The Indian was looking at the hard-wood ridges from time to time, and said that he would like to buy a few hundred acres somewhere about this lake, asking our advice. It was to buy as near the crossing place as possible.

My companion and I having a minute's discussion on some point of ancient history, were amused by the attitude which the Indian, who could not tell what we were talking about, assumed. He constituted himself umpire, and, judging by our air and gesture, he very seriously remarked from time to time, "you beat," or "he beat."

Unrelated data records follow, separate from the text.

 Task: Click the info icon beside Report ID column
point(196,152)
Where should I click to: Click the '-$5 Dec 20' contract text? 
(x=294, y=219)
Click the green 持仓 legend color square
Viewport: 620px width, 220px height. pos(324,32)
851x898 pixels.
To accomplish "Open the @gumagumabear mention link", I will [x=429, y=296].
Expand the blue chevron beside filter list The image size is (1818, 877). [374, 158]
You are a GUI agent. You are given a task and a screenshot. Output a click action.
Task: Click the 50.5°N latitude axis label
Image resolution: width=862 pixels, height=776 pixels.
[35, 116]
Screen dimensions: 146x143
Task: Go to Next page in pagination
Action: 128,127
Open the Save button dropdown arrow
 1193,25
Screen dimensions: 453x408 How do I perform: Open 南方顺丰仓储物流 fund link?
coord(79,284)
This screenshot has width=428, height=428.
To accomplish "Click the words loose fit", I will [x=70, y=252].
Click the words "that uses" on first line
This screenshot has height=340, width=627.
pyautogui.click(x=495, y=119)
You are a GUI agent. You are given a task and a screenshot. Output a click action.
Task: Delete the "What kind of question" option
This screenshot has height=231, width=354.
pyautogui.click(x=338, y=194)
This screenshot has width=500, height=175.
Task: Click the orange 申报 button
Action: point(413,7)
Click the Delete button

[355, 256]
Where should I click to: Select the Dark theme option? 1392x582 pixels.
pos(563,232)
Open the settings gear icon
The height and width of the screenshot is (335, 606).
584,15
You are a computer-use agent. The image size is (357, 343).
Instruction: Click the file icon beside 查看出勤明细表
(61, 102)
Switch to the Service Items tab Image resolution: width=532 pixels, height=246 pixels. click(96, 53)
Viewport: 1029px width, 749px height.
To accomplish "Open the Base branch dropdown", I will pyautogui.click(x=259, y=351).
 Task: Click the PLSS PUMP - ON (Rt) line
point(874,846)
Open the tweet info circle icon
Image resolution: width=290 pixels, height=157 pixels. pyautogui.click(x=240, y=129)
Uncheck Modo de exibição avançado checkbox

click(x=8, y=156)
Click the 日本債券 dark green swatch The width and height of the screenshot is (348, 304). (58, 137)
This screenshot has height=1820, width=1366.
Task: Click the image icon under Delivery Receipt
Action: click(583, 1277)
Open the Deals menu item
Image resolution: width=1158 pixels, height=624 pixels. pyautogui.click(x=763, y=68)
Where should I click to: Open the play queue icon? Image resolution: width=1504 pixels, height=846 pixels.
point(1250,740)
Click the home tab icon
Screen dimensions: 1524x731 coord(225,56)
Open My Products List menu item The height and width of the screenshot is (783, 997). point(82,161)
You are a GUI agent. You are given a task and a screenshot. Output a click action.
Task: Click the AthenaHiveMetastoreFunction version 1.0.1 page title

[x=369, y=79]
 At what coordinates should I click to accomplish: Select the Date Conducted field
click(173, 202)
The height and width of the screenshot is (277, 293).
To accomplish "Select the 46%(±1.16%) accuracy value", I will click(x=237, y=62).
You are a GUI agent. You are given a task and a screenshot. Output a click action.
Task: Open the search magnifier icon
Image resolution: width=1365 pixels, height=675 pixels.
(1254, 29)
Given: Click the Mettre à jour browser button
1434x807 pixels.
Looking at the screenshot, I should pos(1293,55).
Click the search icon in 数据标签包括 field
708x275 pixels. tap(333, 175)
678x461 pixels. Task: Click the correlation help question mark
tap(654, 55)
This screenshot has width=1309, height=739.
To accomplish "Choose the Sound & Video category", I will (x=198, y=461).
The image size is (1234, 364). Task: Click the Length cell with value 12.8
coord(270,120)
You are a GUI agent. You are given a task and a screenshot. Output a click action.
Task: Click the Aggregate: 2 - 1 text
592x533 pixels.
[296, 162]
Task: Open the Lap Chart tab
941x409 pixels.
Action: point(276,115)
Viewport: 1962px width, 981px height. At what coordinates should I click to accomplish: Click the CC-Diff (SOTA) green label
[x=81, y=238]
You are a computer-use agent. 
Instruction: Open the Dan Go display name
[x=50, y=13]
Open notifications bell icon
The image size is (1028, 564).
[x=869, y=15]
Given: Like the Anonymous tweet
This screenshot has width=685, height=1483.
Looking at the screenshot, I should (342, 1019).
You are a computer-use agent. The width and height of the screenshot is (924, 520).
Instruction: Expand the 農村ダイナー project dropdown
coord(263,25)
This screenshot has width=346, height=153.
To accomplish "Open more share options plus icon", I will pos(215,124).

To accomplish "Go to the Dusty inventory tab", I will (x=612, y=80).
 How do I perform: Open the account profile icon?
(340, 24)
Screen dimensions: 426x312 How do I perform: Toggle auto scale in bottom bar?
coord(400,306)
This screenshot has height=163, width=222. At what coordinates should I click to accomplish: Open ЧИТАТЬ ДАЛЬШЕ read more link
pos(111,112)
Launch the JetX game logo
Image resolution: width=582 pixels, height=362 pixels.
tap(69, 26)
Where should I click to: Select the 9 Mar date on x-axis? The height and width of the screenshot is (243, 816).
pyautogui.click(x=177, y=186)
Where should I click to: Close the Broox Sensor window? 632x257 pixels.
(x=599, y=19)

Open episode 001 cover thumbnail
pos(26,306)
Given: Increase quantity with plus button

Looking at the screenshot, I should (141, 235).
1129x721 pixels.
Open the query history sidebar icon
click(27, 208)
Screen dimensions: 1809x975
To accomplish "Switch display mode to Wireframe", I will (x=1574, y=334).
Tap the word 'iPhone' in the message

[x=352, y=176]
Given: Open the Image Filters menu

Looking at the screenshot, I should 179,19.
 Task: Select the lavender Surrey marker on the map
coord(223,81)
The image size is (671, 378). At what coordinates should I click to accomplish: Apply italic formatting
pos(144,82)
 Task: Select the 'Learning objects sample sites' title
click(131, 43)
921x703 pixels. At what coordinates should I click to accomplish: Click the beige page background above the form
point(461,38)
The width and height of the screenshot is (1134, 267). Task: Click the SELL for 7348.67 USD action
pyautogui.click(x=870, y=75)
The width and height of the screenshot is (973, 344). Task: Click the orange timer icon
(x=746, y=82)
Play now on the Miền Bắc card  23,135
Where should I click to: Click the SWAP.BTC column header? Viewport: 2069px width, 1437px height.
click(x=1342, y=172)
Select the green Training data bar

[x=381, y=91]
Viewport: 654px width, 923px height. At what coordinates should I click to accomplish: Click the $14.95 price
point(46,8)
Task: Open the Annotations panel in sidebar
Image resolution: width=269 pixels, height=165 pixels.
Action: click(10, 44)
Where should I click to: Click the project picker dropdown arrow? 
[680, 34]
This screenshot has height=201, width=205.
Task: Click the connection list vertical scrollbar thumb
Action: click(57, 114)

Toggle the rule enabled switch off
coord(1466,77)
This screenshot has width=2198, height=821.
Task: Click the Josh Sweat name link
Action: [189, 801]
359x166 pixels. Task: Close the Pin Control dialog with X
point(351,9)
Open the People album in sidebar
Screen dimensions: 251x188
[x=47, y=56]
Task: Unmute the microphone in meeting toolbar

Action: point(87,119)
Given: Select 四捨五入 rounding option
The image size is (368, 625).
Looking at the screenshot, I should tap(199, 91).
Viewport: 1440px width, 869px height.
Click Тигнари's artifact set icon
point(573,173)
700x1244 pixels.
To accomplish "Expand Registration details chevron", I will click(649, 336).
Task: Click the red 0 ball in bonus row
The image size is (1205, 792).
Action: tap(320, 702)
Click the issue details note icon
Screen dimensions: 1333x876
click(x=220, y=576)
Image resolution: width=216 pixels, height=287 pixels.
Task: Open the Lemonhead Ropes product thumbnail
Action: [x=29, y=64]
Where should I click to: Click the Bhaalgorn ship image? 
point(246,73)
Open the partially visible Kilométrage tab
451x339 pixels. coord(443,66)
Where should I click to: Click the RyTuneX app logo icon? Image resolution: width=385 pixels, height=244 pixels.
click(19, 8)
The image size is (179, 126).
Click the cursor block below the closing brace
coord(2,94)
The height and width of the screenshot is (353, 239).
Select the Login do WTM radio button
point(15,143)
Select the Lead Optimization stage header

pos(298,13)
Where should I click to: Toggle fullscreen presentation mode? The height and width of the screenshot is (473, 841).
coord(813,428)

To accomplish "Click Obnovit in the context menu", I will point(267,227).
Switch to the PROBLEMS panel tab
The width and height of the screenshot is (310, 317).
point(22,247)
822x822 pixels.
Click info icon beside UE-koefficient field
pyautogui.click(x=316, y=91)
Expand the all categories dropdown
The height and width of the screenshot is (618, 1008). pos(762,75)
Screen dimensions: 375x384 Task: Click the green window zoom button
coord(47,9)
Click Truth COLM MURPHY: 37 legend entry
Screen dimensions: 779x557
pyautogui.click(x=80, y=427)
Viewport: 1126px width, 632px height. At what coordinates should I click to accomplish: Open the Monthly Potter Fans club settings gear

Leaving a spacious bay, a northeasterly prolongation of Chamberlain Lake, on our left, we entered through a short strait into a small lake a couple of miles over, called on the map Telasinis, but the Indian had no distinct name for it, and thence into Telos Lake, which he called Paytaywecomgomoc, or Burnt-Ground Lake. This curved round toward the northeast, and may have been three or four miles long as we paddled. He had not been here since 1825. He did not know what Telos meant; thought it was not Indian. He used the word "Spokelogan" (for an inlet in the shore which led no-where), and when I asked its meaning said that there was "no Indian in 'em." There was a clearing, with a house and barn, on the southwest shore, temporarily occupied by some men who were getting the hay, as we had been told; also a clearing for a pasture on a hill on the west side of the lake.